Pinball with velocity vector

[WMDhamnekar]

Hi,

A pinball moving in a plane with velocity s bounces (in a purely elastic impact) from a baffle whose endpoints are p and q. What is the velocity vector after the bounce?

I don't understand how to answer this question? Any math help, hint or even correct answer will be accepted?

 

[DaalChawal]

Use vectors addition and elastic collision concept that velocity along the baffle will remain unchanged and velocity perpendicular to baffle will get reversed.

 

[HOI]

You can always set up a coordinate with P as origin and Q= (0, 1). The velocity vector of this object can be written $(v_x, v_y)$ in that coordinate system.

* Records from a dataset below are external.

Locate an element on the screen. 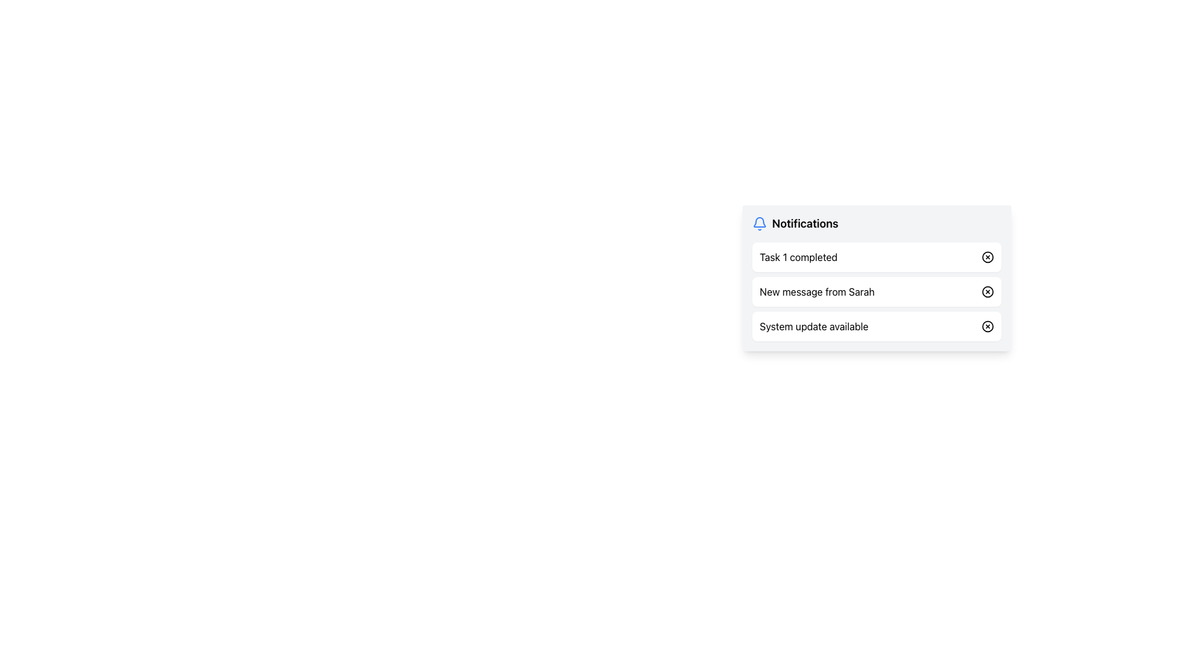 This screenshot has width=1187, height=668. the Notification block for 'Task 1' is located at coordinates (876, 257).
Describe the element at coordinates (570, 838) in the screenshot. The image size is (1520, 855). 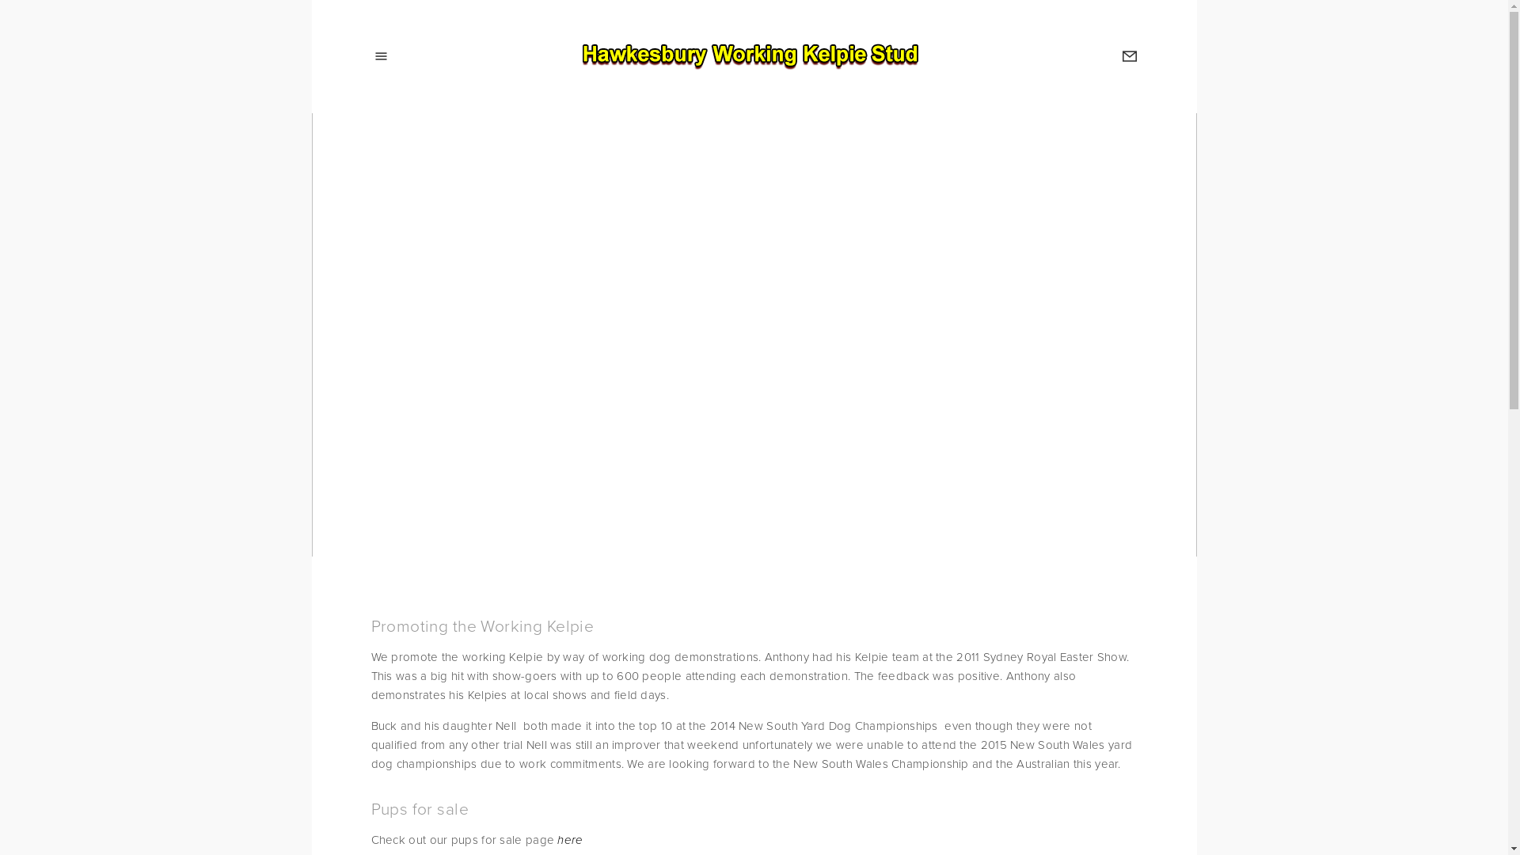
I see `'here'` at that location.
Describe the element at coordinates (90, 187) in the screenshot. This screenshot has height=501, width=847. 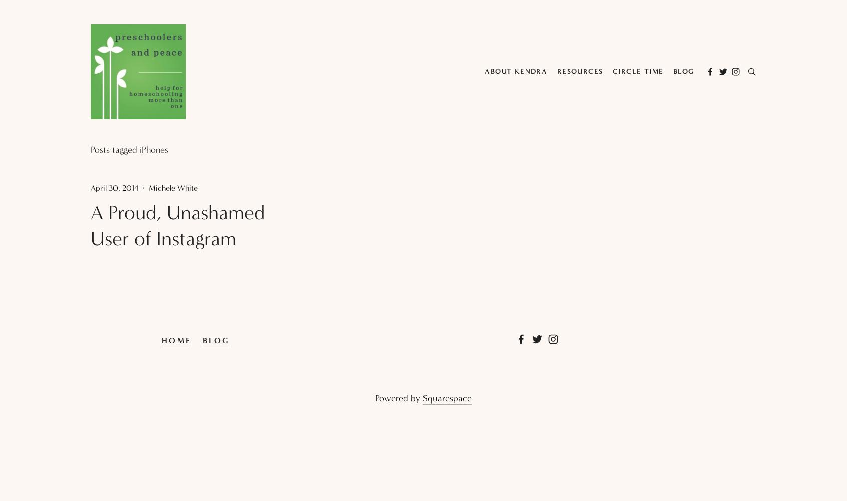
I see `'April 30, 2014'` at that location.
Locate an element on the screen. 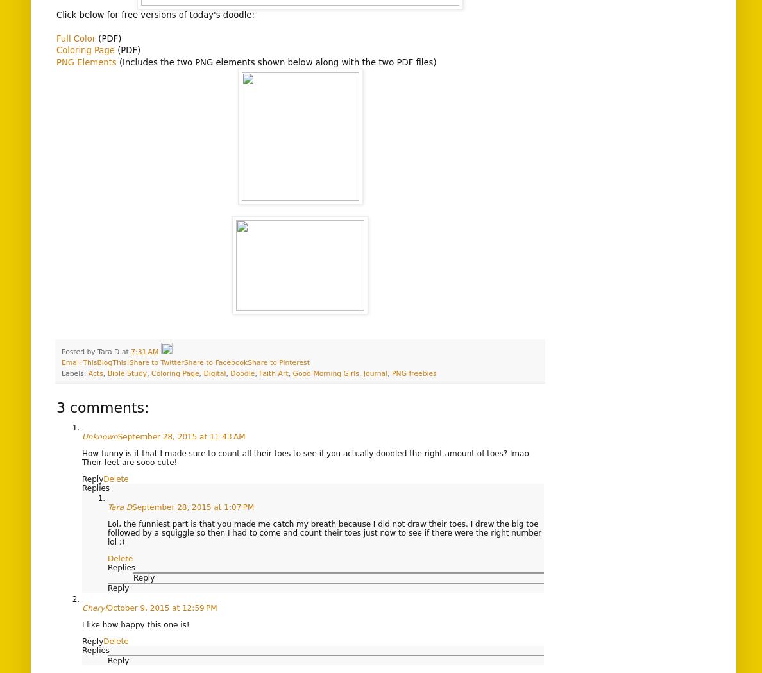  'Lol, the funniest part is that you made me catch my breath because I did not draw their toes.  I drew the big toe followed by a squiggle so then I had to come and count their toes just now to see if there were the right number  lol :)' is located at coordinates (323, 532).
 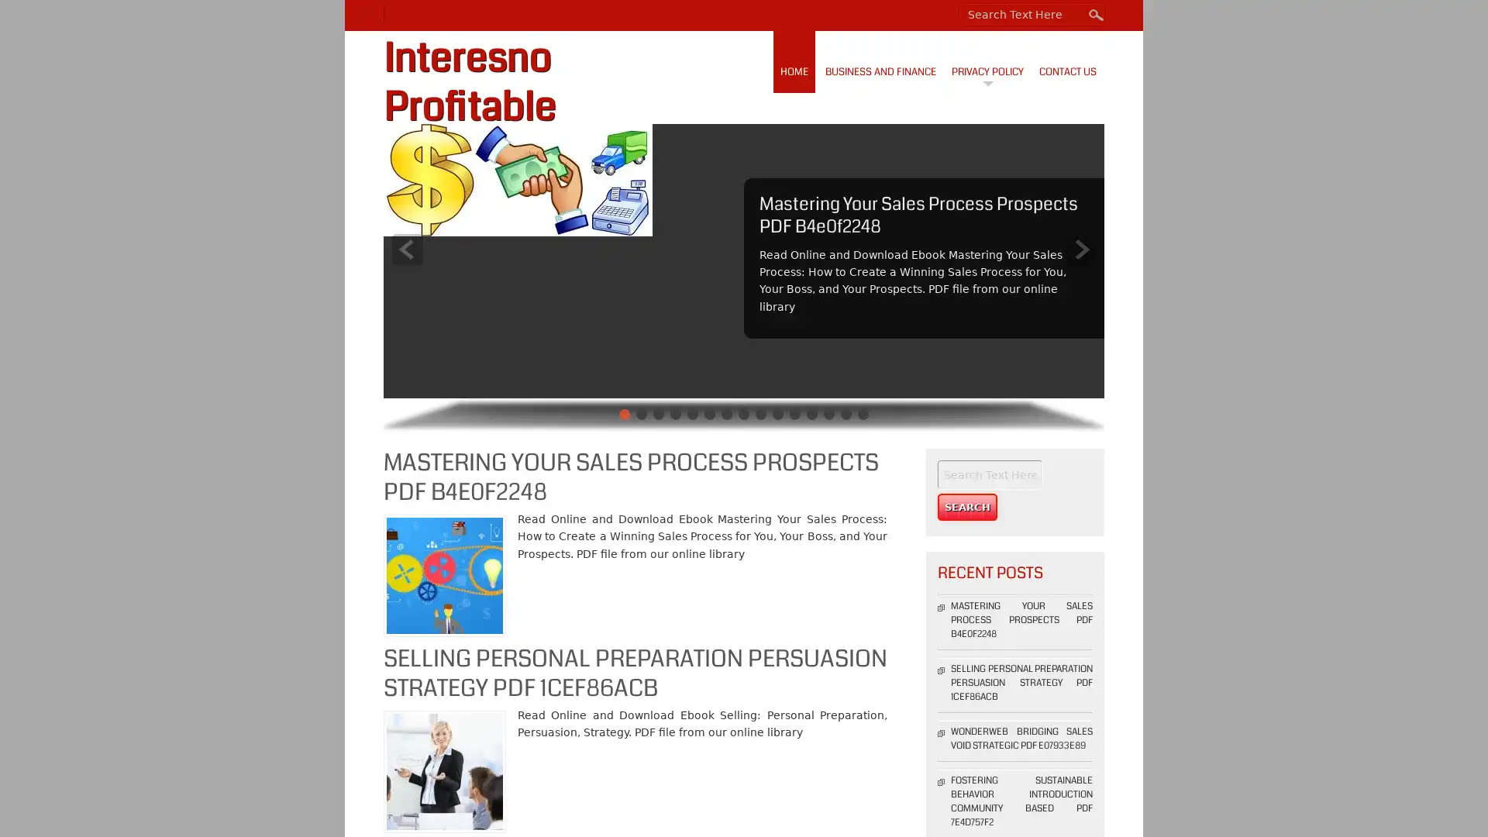 I want to click on Search, so click(x=966, y=507).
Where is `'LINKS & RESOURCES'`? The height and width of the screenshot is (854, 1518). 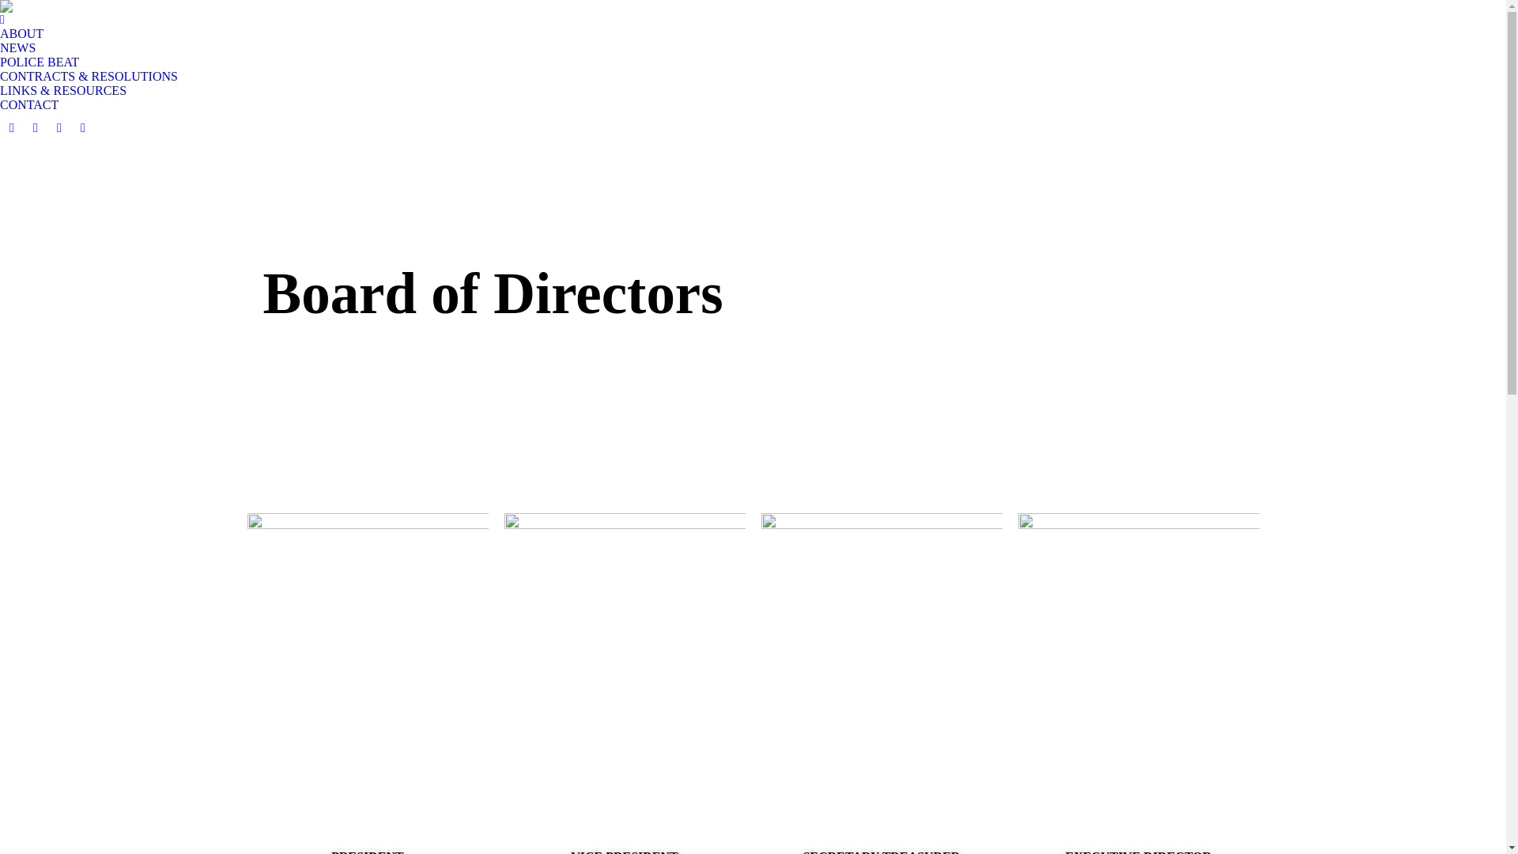
'LINKS & RESOURCES' is located at coordinates (63, 91).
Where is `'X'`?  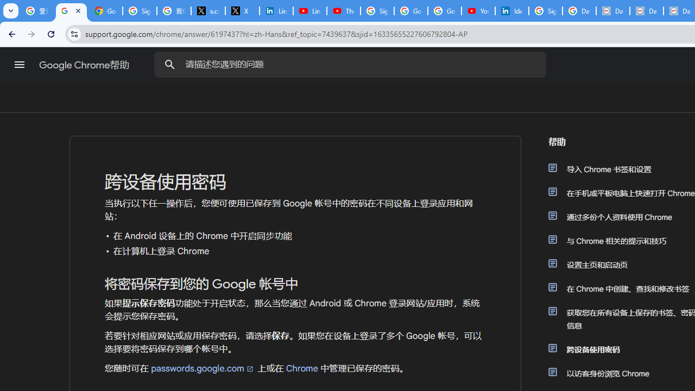
'X' is located at coordinates (242, 11).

After an elastic collision with PQ, it's velocity vector is $(-v_x, v_y)$.

 

[WMDhamnekar]

You can always set up a coordinate with P as origin and Q= (0, 1). The velocity vector of this object can be written $(v_x, v_y)$ in that coordinate system. After an elastic collision with PQ, it's velocity vector is $(-v_x, v_y)$.

Hi,

Author has given the following answer to this question. Would you tell me how does the highlighted terms relate to velocity before and after the bounce?

 

[DaalChawal]

A vector $u = u_x + u_y $ you can write a vector as a sum of its components.
$(s. \hat{u} ) $ represents the magnitude of the component of vector s along baffle and if you multiply by unit vector $\hat{u}$ you get vector component of s along with the baffle similarly $(s. \hat{v})$ represents the magnitude of the component of vector s normal to baffle and again if you multiply by unit vector $\hat{v}$ you will get vector component of s normal to baffle.
For reflected ray normal gets reversed so the normal vector is expressed with the negative sign there.